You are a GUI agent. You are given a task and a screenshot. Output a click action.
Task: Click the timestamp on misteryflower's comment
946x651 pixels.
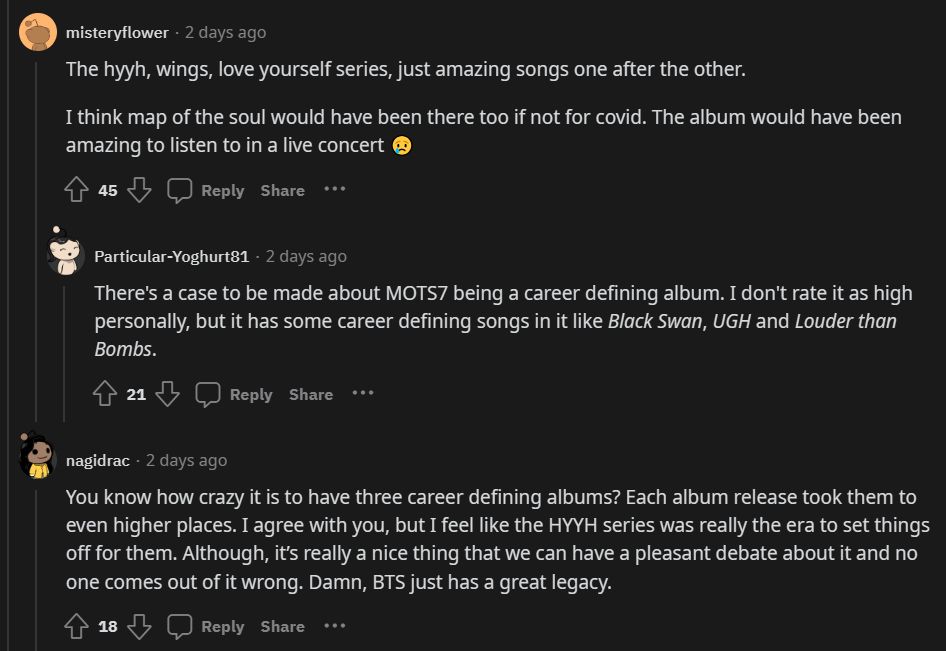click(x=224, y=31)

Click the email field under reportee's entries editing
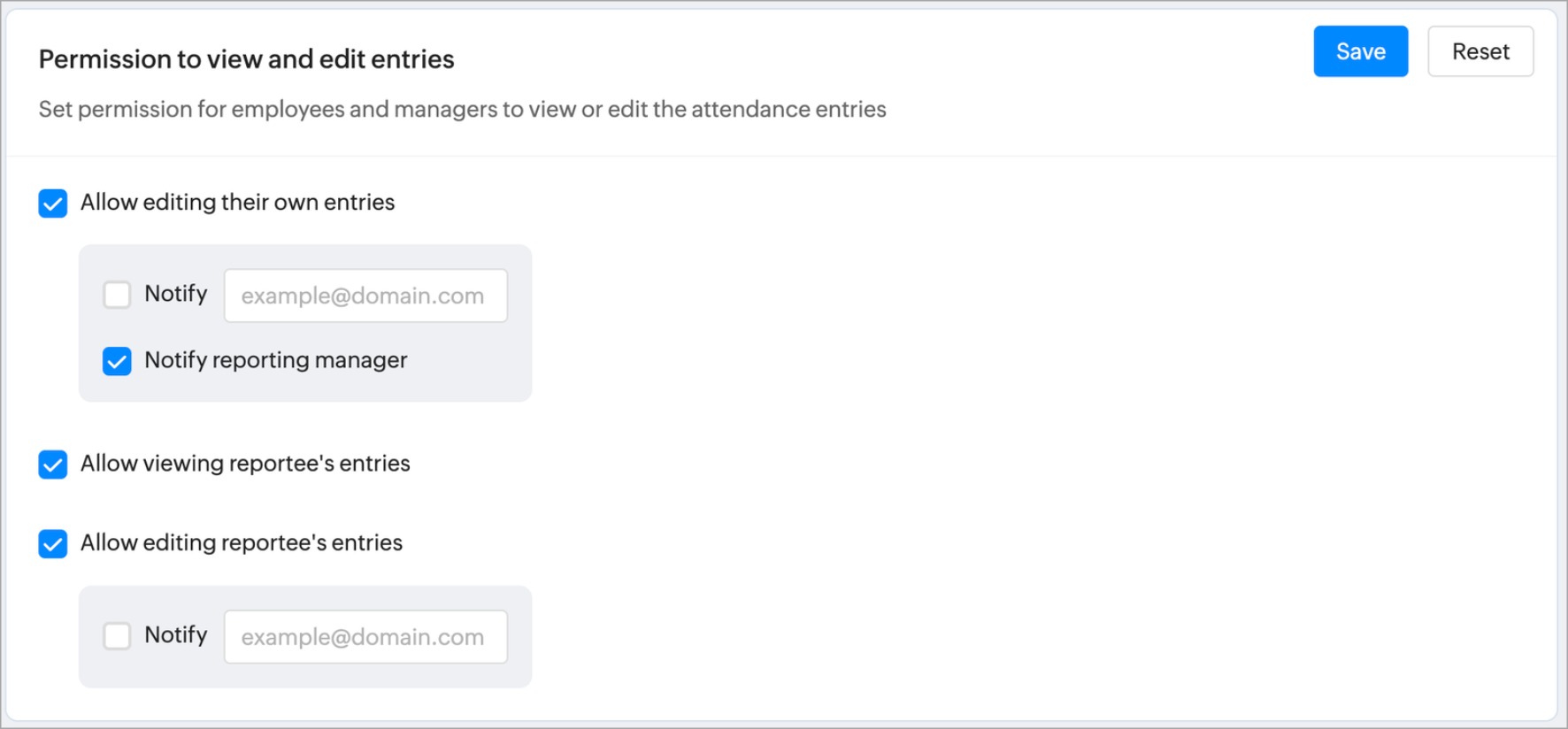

* **GIVEN REQUEST**:
Swap "email field" for "phone number field" throughout all of the material above and give it back otherwise unchanged. Leave the pictures out.

* **SOLUTION TO THIS EXERCISE**:
You are a GUI agent. You are given a task and a screenshot. Output a click action.
Task: Click the timestamp on misteryflower's comment
946x651 pixels.
click(x=224, y=31)

Click the phone number field under reportee's entries editing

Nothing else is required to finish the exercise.